Slightly misleading wording here. More accurately your point is: « you want to run a website? Better have the infra to support traffic spikes comparable to that of a tech giant ». 400M rps would cost an unfathomable amount of money to be able to handle even just while dropping all packets.

> And maybe Facebook and Google are big enough to push around the ISP's, but they are the only ones. Nobody will bat an eyelash if 15,000 Comcast users in Phoenix AZ can access your hokey-pokey website.

Obviously yes. Too bad it’s better business for everyone to say nothing and just recommend you use their product.


ISP needs to start taking much more responsibility, currently they do not care or choose not to care to avoid having to deal with upset customers.

The fact that millions, if no more, devices can continue to access the internet regardless of how long they are compromised, is just crazy. I get that it put more responsibility upon end users to secure their devices, if they otherwise run the risk of get thrown of the internet, but I currently fail to see other options.
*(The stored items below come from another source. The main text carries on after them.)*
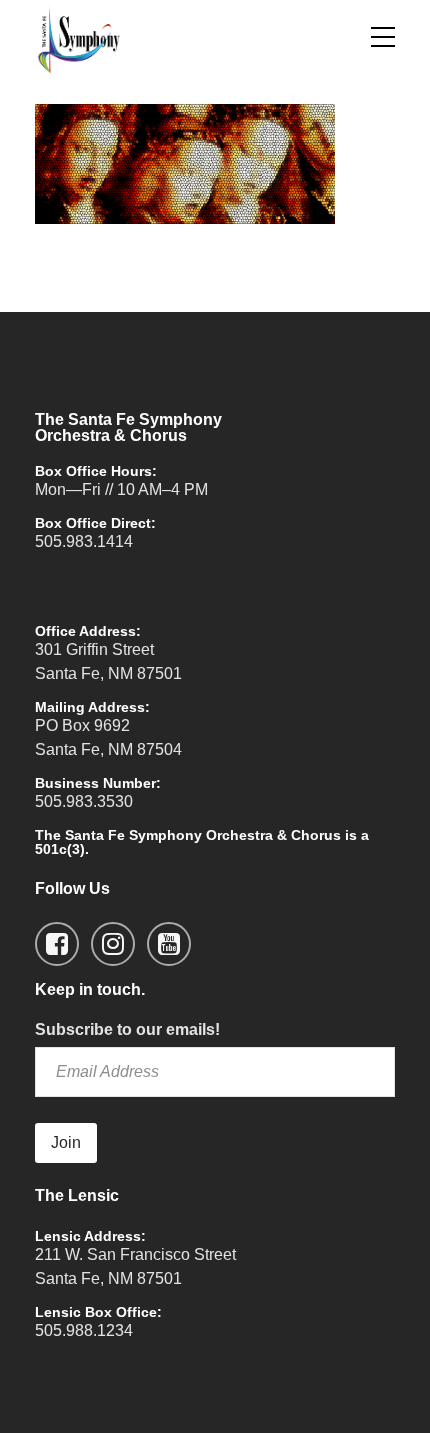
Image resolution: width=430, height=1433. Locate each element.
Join (66, 1142)
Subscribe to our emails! (127, 1029)
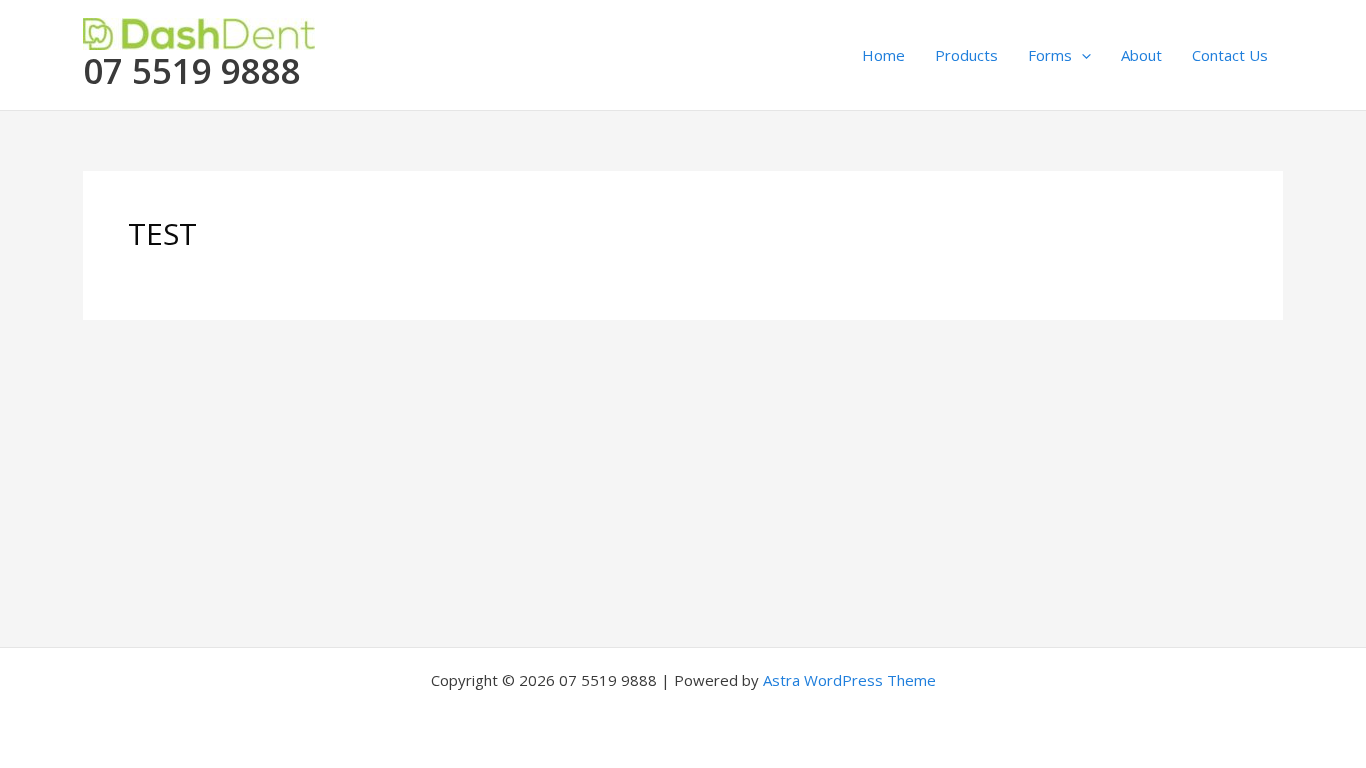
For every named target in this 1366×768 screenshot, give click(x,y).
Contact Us (1230, 55)
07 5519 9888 (192, 70)
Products (966, 55)
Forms (1050, 55)
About (1141, 55)
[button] (1081, 55)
Our device security still isn't good enough that we can just use them with reckless abandonment.

Any "solution" that attempts to fix the problem of increasing DDoS attacks and their damage that doesn't address the issue of compromised devices being allowed to roam free on the internet is a band aid at best.

And I can almost hear people complain that I'm arguing to throw compromised IoT, SCADA and monitoring devices of the internet, and yes I am. None of these things have any business being exposed to the public internet anyway.


Either the ISPs are common carriers that follow some sort of basic rules, or they try to make people happy and end up stepping all over people randomly.

Currently there are zero rules (outside of a ISP ToS maybe) that forbids what you’re talking about. Pretty much anywhere I think? Unless you know of a law against having a infected or out of date computer connected to the internet?

There really is no way to have both. The current situation, they generally only deal with problem cases that get reported to them. And I doubt anyone is going to bother doing so for the 20k machines in this attack.


It is not an ISPs job to analyze traffic patterns and attempt to stop the bad ones. Thats like saying its the job of the road crews to stop speeders


So who else? My proposal would be to have companies like Google, Microsoft, Amazon and hosting providers be able to report sources of DDoS attack to the ISPs who can then identify the customer and let the customer know that they have a week to fix the issue or lose connectivity.


That is terrifying.

Let Google, Amazon, and Apple decide who gets to use the internet and who gets put into a list.

That is way worse than giving Google the W3C. That is literally just handing them the internet and making everybody else on it subservient to Google.


Or that it's the ISP's job to cut off accounts that are downloading copyrighted works, or hashing cryptocurrency without paying taxes, etc.

It would be nice if the cell phone provider could send a text message reporting the problem. But how to distinguish it from spam?


> > What happens when you log an attack from a device that is attacking you from a school or business WiFi network? Block the whole IP forever?

> No, but for a day perhaps.

Then that's also a DDoS attack vector.


The idea clearly needs some work.

But, a slight defense of it—the really big providers can already sink a massive DDoS anyway. So, this is just a scheme to help little websites. It doesn’t really matter if a school, or even a cellphone network, can’t access my little website for an afternoon.

You’d have to decide if you want to send the block request. If you are hosting your personal blog, you’ll probably go for it regardless. If you are providing a small service; hosting git for a couple friends or whatever, you’ll probably block with some discretion.